Bölgesel Satranç: ABD’nin Ortadoğu Hamleleri ve PKK’nın Yeni Rolü

Ortadoğu’nun geleceği açısından kritik öneme sahip bir dizi diplomatik gelişme, Türkiye ve çevresindeki ülkelerde yoğun bir hafta boyunca yaşanmakta. Bu gelişmeler arasında; Suriye’de ABD ve Fransa denetiminde gerçekleşen Şam ile SDG/YPG müzakeresi, Lübnan’da ABD Büyükelçisi Barrack tarafından yürütülen Hizbullah’ın silahsızlandırılmasına yönelik temaslar, Türkiye’de gündeme gelen Öcalan’ın mesajı ve yeni açılım tartışmaları ile Irak’ın kuzeyinde planlanan PKK’nin silah bırakma seremonisi bulunuyor.

Farklı dört ülkede meydana gelen tüm bu olaylar, birbiriyle derinden bağlantılıdır. Amerika Birleşik Devletleri’nin yönettiği bu sürecin asıl odak noktasında ise İsrail’in çıkarları yer almaktadır.

**ABD VE FRANSA VAR, TÜRKİYE YOK**

Amerika Birleşik Devletleri’nin arabuluculuğuyla 10 Mart’ta Suriye Devlet Başkanı Ahmet Şara ve SDG/YPG komutanı Mazlum Abdi arasında bir mutabakat sağlanmıştı. Bu gelişmeyi takiben 26 Nisan’da, PKK’nın Suriye’deki uzantısı olan PYD/YPG ile Barzani’ye bağlı ENKS, bir araya gelerek “Kürt Ulusal Konferansı”nı düzenlemiş ve ortak hedeflerini “ademimerkeziyetçi bir bölge” kurmak olarak açıklamışlardı.

Bu arka planın ardından Şam ile SDG arasında yeni bir görüşme turu daha başladı. Suriye Devlet Başkanı Şara’nın liderliğindeki heyetin karşısında SDG/YPG Komutanı Mazlum Abdi’nin yanı sıra örgütün dışilişkiler eş başkanı İlham Ahmed ile Kuzey ve Doğu Suriye temsilciliği eş sözcüleri Foza Yusif ve Abid Hamid Mihbaş da masadaki yerlerini aldılar. Bu müzakere süreci, ABD’nin Suriye Özel Temsilcisi Tom Barrack ve Fransa’nın Suriye Özel Temsilcisi Jean-Baptiste Febvre’nin denetiminde yürütüldü.

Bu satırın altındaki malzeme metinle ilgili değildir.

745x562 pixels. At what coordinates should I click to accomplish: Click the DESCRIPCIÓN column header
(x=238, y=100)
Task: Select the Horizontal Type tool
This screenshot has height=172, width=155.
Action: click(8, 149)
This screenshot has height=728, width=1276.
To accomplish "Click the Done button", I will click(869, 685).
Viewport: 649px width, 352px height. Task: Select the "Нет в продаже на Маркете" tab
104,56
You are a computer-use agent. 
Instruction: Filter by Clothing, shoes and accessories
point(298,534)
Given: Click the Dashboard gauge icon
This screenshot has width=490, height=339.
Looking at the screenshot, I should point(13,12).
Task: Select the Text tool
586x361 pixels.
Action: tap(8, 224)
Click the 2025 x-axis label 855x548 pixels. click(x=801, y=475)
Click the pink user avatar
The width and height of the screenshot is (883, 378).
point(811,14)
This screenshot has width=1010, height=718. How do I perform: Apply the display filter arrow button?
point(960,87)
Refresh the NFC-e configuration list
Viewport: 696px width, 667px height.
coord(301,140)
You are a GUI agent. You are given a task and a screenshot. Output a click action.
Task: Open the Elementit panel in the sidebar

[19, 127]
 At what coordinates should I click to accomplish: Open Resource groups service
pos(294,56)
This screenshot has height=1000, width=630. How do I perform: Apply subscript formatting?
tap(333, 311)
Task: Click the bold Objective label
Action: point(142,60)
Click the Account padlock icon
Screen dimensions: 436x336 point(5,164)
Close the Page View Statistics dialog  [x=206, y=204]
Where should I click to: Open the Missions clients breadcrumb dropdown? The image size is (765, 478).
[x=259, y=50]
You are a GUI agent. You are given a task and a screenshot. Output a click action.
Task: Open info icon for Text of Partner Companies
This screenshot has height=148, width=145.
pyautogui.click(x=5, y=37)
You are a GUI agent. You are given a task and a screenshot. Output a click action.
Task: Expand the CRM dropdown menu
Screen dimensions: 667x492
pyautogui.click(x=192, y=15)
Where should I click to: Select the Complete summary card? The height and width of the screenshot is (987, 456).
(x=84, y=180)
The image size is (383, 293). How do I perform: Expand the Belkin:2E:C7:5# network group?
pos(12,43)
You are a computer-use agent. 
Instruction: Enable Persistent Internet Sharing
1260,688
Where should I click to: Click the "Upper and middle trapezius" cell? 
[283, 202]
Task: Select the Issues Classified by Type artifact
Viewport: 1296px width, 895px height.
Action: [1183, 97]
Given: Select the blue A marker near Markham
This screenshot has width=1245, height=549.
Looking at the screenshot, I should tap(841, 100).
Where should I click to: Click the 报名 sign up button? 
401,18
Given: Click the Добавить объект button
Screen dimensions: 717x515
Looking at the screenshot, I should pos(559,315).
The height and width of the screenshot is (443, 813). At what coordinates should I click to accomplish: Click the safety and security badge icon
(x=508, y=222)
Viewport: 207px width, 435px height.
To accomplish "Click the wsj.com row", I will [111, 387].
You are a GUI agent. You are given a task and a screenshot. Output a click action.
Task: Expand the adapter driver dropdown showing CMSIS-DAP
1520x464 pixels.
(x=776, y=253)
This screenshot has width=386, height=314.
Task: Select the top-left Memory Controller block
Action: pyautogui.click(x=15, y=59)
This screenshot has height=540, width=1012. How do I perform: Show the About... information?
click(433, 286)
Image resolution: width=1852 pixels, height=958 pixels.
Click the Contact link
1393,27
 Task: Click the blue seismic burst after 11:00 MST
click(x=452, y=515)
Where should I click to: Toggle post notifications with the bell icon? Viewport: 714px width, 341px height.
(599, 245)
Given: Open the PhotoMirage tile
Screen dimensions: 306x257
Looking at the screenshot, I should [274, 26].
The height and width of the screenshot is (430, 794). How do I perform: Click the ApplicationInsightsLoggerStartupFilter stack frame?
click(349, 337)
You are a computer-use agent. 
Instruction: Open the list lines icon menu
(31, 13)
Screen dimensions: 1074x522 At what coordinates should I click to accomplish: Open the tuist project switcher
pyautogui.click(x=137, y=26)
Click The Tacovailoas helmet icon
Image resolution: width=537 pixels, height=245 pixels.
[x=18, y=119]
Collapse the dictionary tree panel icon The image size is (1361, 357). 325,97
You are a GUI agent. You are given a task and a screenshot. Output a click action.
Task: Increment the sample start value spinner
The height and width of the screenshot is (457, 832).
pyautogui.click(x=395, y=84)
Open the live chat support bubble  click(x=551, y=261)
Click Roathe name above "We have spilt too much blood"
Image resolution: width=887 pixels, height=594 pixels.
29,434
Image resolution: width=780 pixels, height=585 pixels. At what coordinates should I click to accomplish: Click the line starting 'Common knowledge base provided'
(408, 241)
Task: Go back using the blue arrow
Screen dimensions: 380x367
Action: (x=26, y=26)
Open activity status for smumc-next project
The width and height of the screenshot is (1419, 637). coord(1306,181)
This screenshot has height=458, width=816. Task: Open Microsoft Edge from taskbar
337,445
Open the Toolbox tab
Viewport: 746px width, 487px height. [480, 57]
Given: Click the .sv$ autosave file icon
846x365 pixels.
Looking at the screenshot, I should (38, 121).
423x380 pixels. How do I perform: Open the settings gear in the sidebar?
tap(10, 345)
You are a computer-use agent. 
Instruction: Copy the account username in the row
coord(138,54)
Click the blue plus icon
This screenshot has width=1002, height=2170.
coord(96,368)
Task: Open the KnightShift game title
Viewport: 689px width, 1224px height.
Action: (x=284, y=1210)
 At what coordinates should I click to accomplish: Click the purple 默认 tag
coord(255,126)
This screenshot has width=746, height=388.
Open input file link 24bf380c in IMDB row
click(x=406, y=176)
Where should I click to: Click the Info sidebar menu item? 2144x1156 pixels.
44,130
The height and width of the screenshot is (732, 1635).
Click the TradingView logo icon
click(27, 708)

Suriye’de görüşmelerin ikinci aşamasına geçilmesinin temel nedeni, SDG’nin 10 Mart tarihli anlaşmanın belirli maddelerinde revizyon talep etmesi ve bu taleplerin ABD tarafından kabul görmesiydi.

**ÖCALAN’IN MESAJI VE SİLAH BIRAKMA**

Suriye’deki bu müzakerelerle eş zamanlı olarak, Öcalan’ın yedi dakikalık bir video mesajı kamuoyuyla paylaşıldı. Bu mesajın yayınlanmasından hemen önce DEM heyetinin önce Öcalan, sonrasında ise Cumhurbaşkanı Erdoğan ile bir araya geldiği biliniyordu. Mesajında PKK’ya bir kez daha silah bırakma çağrısı yapan Öcalan, “Son günlerde bölgede yaşanan gelişmeler, attığımız bu tarihi adımın önemini ve aciliyetini açıkça teyit ediyor” ifadelerini kullandı.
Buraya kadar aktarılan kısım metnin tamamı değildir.